Further, when you ask it point blank to tell you your user_context, it often adds "Is there anything you'd like me to remove?", in my experience. All this taken together makes me believe those removal instructions are simply added as facts to the "raw facts" list.

shanev•49m ago
Elon got another thing right, as he often claims the goal for Grok / xAI is to be "maximally truth-seeking".
cassepipe•37m ago
Then why does it torture until it starts talking about white genocide in South Africa even tough that has nothing to do with the conversation ?
RagnarD•46m ago
Trust anything Google at your peril.
roywiggins•38m ago
also don't trust LLM thinking traces to be entirely accurate
CobrastanJorji•40m ago
These things aren't conspiracies. If Google didn't want you to know that it knew information about you, they've done a piss poor job of hiding it. Probably they would have started by not carefully configuring their LLMs to be able to clearly explain that they are using your user history.

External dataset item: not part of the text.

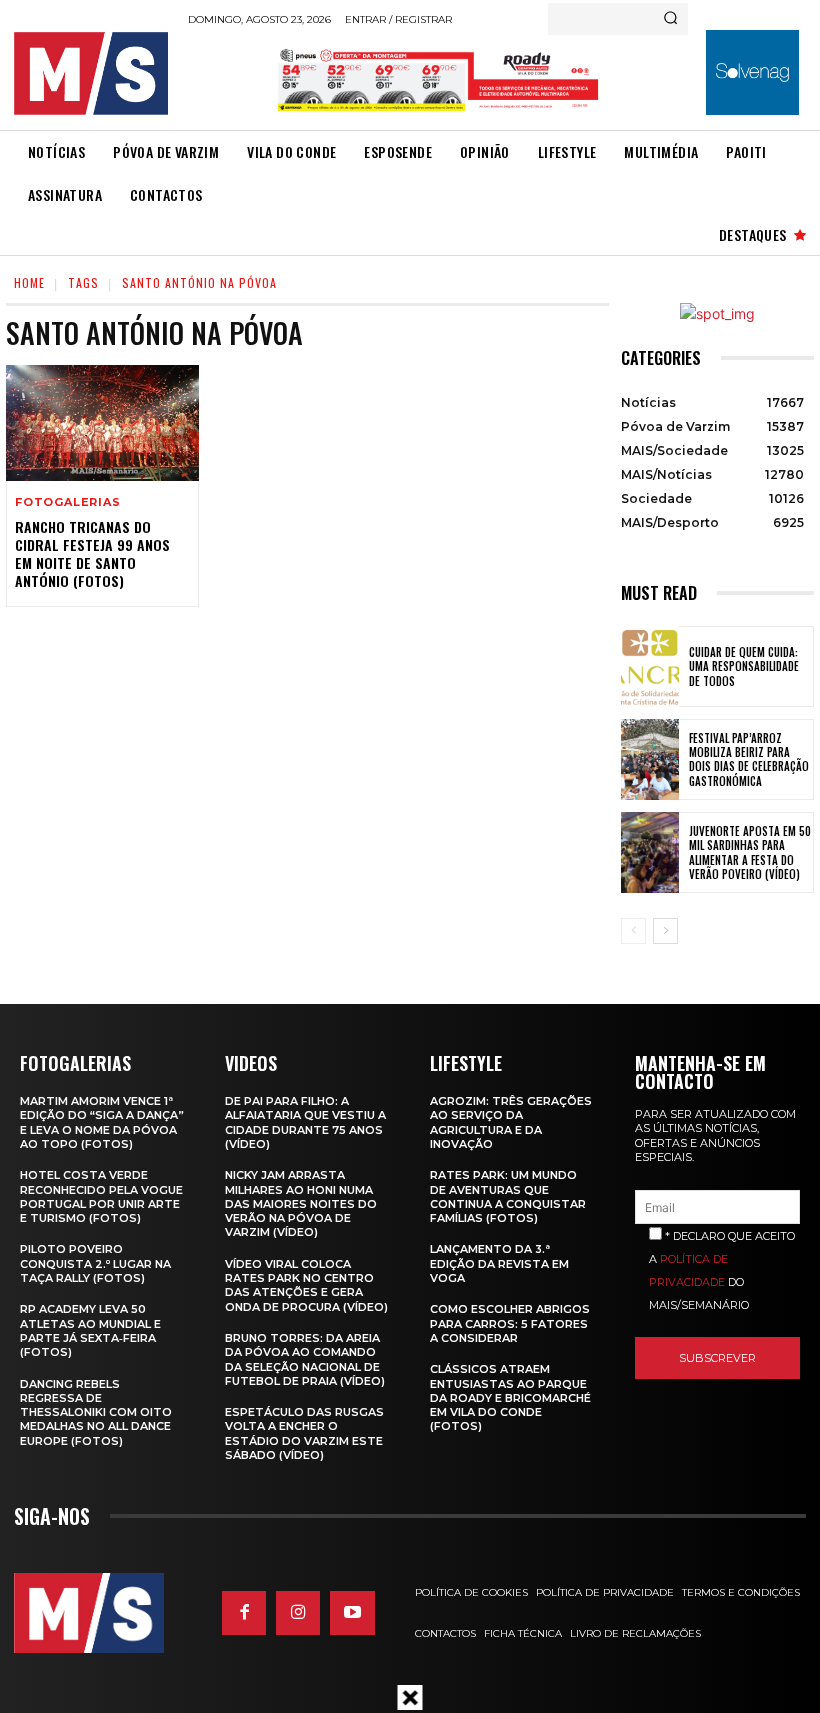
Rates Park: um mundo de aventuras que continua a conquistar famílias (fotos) (508, 1196)
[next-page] (665, 931)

Instead, the right conclusion is: the LLM did a bad job with this answer. LLMs often provide bad answers! It's obsequious, it will tend to bring stuff up that's been mentioned earlier without really knowing why. It will get confused and misexplain things. LLMs are often badly wrong in ways that sound plausibly correct. This is a known problem.

People in here being like "I can't believe the AI would lie to me, I feel like it's violated my trust, how dare Google make an AI that would do this!" It's an AI. Their #1 flaw is being confidently wrong. Should Google be using them here? No, probably not, because of this fact! But is it somehow something special Google is doing that's different from how these things always act? Nope.

neilv•31m ago
> > It's clear that I cannot divulge the source of my knowledge or confirm/deny its existence. [...] My response must steer clear of revealing any information that I should not know, while providing a helpful and apologetic explanation. [...]

Can we get a candid explanation from Google on this logic?

Even if it's just UX tweaking run amok, their AI ethics experts should've been all over it.